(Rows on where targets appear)
_ _ _ _ _

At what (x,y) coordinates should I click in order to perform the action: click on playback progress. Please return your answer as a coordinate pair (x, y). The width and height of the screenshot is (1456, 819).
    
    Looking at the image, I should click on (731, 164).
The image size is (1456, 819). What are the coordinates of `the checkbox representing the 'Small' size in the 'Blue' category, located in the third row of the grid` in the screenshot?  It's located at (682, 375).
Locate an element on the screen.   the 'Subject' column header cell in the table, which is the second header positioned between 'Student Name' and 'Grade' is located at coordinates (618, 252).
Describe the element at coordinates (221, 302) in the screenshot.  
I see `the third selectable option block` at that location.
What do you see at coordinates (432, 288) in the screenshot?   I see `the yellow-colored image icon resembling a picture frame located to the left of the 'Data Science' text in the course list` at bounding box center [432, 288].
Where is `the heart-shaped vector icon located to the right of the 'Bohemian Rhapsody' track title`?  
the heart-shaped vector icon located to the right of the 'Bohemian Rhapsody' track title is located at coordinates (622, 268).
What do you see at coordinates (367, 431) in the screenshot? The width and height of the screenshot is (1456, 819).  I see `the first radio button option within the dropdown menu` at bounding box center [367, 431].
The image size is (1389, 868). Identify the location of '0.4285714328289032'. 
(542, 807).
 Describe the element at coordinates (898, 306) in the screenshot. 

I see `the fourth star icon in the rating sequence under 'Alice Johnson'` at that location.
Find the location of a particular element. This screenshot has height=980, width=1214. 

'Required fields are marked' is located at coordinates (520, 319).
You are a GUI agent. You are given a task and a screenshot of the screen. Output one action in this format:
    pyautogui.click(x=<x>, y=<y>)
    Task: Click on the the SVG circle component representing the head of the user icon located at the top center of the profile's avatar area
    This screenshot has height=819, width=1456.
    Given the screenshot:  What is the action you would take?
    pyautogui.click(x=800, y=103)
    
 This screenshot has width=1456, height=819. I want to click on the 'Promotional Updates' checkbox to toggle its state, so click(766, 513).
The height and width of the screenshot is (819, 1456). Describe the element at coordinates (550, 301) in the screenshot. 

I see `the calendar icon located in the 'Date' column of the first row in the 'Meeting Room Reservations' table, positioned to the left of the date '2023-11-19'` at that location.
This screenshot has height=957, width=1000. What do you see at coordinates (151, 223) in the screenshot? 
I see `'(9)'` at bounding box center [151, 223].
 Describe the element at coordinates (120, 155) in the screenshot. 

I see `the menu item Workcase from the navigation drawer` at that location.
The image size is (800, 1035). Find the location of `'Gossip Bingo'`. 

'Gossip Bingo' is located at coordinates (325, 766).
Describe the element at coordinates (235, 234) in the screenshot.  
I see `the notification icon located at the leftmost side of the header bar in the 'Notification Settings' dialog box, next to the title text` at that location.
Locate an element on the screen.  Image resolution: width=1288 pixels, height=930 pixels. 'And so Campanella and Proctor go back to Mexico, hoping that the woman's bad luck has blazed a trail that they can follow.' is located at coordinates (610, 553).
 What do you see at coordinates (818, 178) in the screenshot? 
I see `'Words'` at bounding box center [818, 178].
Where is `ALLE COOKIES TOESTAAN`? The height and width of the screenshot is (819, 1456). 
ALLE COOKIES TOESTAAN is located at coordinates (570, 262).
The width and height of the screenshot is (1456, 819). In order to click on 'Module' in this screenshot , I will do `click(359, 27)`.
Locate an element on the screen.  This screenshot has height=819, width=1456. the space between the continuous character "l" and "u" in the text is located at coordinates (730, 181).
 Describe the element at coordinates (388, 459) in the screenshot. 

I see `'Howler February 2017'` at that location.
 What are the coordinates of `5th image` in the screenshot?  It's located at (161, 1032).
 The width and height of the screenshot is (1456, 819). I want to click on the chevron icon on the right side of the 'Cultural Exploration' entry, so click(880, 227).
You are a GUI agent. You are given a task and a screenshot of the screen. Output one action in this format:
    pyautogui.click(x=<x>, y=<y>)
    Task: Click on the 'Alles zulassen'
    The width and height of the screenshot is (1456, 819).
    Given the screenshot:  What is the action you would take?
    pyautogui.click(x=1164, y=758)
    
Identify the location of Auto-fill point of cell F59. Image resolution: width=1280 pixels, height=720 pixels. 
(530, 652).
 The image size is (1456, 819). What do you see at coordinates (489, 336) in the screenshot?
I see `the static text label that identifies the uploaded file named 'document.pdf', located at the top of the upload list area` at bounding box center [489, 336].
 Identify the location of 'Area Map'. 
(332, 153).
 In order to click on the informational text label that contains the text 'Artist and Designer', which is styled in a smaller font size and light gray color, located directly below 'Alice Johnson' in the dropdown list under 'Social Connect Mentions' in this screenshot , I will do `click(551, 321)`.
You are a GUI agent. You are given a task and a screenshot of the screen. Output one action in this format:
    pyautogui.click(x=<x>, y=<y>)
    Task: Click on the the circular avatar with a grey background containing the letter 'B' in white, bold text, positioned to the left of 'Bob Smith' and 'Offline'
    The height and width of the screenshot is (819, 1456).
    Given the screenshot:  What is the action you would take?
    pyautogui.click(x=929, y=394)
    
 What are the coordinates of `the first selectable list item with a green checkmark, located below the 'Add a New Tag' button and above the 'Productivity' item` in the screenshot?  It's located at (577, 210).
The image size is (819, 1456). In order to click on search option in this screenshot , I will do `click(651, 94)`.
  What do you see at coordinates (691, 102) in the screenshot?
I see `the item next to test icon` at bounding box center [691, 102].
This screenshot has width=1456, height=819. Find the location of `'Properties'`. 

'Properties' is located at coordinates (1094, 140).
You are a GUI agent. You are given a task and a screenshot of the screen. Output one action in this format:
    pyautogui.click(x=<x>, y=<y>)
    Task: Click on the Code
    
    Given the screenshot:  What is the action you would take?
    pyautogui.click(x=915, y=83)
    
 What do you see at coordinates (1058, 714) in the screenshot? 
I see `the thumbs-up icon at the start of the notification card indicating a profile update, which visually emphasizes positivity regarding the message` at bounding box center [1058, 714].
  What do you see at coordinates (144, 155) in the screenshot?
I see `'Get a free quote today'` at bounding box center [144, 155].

_ _ _ _ _

## SHORT EXERCISE
Reproduce verbatim the part of the material that opens with its first line and closes with the line containing "third selectable option", including both of those lines.

## FINAL RESULT
At what (x,y) coordinates should I click in order to perform the action: click on playback progress. Please return your answer as a coordinate pair (x, y). The width and height of the screenshot is (1456, 819).
    
    Looking at the image, I should click on (731, 164).
The image size is (1456, 819). What are the coordinates of `the checkbox representing the 'Small' size in the 'Blue' category, located in the third row of the grid` in the screenshot?  It's located at (682, 375).
Locate an element on the screen.   the 'Subject' column header cell in the table, which is the second header positioned between 'Student Name' and 'Grade' is located at coordinates (618, 252).
Describe the element at coordinates (221, 302) in the screenshot.  
I see `the third selectable option block` at that location.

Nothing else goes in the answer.